__Your goal__: Pull every line that includes the word "search" out of the data below and copy it.

__Material for this exercise__:

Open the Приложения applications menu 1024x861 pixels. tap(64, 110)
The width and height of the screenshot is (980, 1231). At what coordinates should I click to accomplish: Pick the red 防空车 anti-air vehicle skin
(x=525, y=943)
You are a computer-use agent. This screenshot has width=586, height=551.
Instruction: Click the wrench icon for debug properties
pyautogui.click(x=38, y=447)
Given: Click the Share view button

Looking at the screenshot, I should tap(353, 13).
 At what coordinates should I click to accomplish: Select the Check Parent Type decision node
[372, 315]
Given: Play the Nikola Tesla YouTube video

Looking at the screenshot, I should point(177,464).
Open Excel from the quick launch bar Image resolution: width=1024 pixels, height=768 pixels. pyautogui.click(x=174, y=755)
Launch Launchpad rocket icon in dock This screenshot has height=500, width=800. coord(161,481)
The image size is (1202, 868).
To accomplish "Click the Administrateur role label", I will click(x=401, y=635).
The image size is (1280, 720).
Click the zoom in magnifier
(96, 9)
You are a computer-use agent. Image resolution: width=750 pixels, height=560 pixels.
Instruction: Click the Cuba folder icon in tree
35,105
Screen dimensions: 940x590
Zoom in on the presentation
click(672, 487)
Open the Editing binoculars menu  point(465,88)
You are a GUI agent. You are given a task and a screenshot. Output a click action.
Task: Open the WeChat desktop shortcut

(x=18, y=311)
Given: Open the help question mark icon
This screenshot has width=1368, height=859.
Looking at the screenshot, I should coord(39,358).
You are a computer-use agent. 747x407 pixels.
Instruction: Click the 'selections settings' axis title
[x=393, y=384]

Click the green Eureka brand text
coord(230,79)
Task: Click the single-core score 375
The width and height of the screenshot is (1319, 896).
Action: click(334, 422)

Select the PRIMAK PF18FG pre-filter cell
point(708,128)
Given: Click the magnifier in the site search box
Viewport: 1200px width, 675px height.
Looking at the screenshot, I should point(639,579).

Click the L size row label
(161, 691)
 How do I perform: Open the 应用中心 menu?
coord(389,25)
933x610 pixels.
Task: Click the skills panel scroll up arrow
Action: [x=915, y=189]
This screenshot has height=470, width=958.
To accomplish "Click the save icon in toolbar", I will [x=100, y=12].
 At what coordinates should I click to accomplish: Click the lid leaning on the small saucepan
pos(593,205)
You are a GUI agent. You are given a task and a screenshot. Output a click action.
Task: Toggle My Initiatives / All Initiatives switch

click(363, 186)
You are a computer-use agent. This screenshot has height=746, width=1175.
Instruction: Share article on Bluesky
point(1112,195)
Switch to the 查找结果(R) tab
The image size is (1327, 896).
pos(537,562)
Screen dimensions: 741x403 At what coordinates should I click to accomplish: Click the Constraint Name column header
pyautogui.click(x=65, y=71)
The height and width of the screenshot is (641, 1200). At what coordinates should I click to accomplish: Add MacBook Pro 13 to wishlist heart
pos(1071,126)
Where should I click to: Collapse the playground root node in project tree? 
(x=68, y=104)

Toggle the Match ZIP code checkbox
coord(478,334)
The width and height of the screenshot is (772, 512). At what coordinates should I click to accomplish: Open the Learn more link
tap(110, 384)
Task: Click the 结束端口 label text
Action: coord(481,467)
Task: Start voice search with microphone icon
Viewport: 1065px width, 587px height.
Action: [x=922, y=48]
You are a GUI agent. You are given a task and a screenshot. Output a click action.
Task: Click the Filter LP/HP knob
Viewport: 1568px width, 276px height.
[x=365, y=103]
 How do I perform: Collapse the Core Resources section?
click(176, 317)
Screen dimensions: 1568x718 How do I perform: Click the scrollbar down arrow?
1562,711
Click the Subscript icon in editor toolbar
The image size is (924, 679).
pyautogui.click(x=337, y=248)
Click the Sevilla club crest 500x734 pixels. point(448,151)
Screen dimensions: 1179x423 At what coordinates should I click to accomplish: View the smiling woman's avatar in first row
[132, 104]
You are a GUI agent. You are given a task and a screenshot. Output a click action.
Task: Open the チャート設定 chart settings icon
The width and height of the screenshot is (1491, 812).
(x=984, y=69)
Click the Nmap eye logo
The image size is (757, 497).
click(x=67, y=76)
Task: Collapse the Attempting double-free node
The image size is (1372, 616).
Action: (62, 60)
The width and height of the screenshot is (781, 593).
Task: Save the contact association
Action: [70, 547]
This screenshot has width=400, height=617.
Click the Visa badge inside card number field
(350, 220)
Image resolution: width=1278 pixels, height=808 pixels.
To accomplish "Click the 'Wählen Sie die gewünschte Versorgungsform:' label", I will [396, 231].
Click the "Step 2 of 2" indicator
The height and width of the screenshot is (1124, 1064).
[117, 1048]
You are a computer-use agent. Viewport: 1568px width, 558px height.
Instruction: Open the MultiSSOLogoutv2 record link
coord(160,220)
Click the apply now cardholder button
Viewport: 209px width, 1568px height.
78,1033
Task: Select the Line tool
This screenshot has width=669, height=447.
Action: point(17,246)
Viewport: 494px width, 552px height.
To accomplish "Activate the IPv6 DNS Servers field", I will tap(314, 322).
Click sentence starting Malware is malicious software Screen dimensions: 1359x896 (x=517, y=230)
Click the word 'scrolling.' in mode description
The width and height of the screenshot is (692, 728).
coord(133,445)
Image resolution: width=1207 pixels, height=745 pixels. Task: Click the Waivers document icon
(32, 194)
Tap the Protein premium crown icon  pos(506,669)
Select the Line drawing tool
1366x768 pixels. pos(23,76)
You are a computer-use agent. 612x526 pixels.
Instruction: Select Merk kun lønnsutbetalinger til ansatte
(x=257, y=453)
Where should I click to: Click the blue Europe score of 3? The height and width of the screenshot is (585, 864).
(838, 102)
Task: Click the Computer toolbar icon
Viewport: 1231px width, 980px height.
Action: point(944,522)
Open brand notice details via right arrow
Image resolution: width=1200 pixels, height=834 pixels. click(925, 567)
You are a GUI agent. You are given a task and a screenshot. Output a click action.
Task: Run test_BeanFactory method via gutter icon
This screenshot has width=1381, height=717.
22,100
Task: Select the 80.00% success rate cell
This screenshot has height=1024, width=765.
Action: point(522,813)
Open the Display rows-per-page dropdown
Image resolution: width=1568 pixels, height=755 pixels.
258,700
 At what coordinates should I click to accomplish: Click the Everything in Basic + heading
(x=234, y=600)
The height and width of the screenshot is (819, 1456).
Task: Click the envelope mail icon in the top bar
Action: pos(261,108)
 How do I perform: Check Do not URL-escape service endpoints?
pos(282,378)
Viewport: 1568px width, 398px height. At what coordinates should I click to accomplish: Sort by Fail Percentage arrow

__Answer below__:
Given: Click the magnifier in the site search box
Task: Start voice search with microphone icon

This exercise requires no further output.